A soldier helps a family enter the protected area leading to a synagogue and a Jewish school in Paris, Monday Jan. 12, 2015. France on Monday ordered 10,000 troops into the streets to protect sensitive sites after three days of bloodshed and terror, amid the hunt for accomplices to the attacks that left 17 people and the three gunmen dead. (AP Photo/Jacques Brinon)

Students returning to Jewish schools across France this week following the murderous assault on a Paris kosher market were greeted by police and soldiers now tasked with guarding the schools around the clock.

Even so, the principal of one Jewish school just around the corner from Hyper Cacher, the market where four Jews were slain Friday, told TheBlaze that nearly half of his students have not returned to school because parents are fearful.

Rabbi Dov Lellouche, a community rabbi and principal of Rechit Hochma, a Jewish preschool in Paris, said Tuesday that military personnel are now guarding the Orthodox Jewish school “day and night without leaving.”

“Even with that, the parents are afraid.
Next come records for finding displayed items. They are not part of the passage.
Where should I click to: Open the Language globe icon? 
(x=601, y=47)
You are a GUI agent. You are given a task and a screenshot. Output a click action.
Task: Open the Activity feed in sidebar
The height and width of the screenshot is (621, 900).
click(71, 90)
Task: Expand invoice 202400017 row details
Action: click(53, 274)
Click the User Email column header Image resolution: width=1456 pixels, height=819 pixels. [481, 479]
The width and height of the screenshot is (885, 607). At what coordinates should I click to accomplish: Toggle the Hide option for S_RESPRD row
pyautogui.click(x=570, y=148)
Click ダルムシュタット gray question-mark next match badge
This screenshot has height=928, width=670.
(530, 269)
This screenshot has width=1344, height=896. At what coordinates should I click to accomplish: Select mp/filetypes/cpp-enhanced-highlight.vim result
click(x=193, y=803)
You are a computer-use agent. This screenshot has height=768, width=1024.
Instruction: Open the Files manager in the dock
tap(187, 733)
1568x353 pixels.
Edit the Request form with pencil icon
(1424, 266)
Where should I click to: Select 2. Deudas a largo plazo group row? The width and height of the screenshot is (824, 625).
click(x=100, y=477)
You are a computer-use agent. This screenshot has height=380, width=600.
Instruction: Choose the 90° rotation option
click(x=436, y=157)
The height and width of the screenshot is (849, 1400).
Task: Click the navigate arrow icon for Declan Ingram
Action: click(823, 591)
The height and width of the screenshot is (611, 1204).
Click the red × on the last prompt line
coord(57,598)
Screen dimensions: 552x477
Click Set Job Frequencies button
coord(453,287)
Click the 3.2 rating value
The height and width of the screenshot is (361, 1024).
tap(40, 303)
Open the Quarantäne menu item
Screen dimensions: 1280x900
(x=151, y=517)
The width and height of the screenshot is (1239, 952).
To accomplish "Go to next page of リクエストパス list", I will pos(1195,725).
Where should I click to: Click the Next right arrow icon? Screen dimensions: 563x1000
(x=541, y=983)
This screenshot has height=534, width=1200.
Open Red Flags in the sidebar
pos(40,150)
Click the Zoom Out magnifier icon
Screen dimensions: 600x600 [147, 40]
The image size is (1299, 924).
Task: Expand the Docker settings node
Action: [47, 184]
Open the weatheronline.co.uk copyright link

We have 40 percent fewer students at school this week but, thank God, it is quiet on the streets and all is usual,” Lellouche told TheBlaze in a telephone call from his office.

A soldier helps a family enter the protected area leading to a synagogue and a Jewish school in Paris, Monday, Jan. 12, 2015. France on Monday ordered 10,000 troops into the streets to protect sensitive sites after three days of bloodshed and terror, amid the hunt for accomplices to the attacks that left 17 people and the three gunmen dead. (AP Photo/Jacques Brinon)

France on Monday deployed 10,000 troops to patrol and protect sensitive sites, including Jewish schools, synagogues and mosques, following last week's wave of terror, which began with the massacre at the Charlie Hebdo offices in Paris.

Lellouche said members of his community are asking if and how the French government will protect their right to openly practice their faith, after rising numbers of French Jews have left France for Israel because of rising anti-Semitism.

“We are French and are proud to be French,” the rabbi said. “Can the French government take the actions [necessary] to bring the peace and quiet totally to our country or no?”

French soldiers secure the access to a Jewish school, in Paris, Tuesday, Jan. 13, 2015. (AP Photo/Thibault Camus)

“What will they do so that tomorrow in France we can live how we lived until today, with the freedom to practice our religion and to be in a peaceful country?” Lellouche asked.

The rabbi and preschool principal said some in his community fear that Muslim activists will one day try to impose their religion and the Koran on non-Muslims.

“I don’t know if France will be able to protect her Jews. It’s not just the Jews, it’s also the Christians who are in the same situation,” he said.

Children look out from a doorway as armed soldiers patrol outside a school in the Jewish quarter of Paris' Marais district, Jan. 13, 2015. (Jeff J Mitchell/Getty Images)

As a man of faith, Lellouche said he believes his community’s devotion to God provides strength during an extremely trying period.

“We must continue to trust in God that everything He does is for our good,” he said.

“People are asking how to live and have faith after all the attacks. We see evil, we see what we saw on TV, how [do we] live and to believe there is a creator and there is a future?” he said. “With faith we are strong, and we have hope to live and build. The children thank God give us this strength. Because of the children we continue to be strong and stand against the evil."